Description of the task:
One figure is the expected answer: how many lines in the listing contain "This".

Record excerpts:
------

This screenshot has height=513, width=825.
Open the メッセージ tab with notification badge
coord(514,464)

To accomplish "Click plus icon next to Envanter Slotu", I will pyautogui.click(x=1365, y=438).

------

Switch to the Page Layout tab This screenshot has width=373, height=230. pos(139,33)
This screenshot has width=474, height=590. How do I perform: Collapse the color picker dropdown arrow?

------

The completed task:
3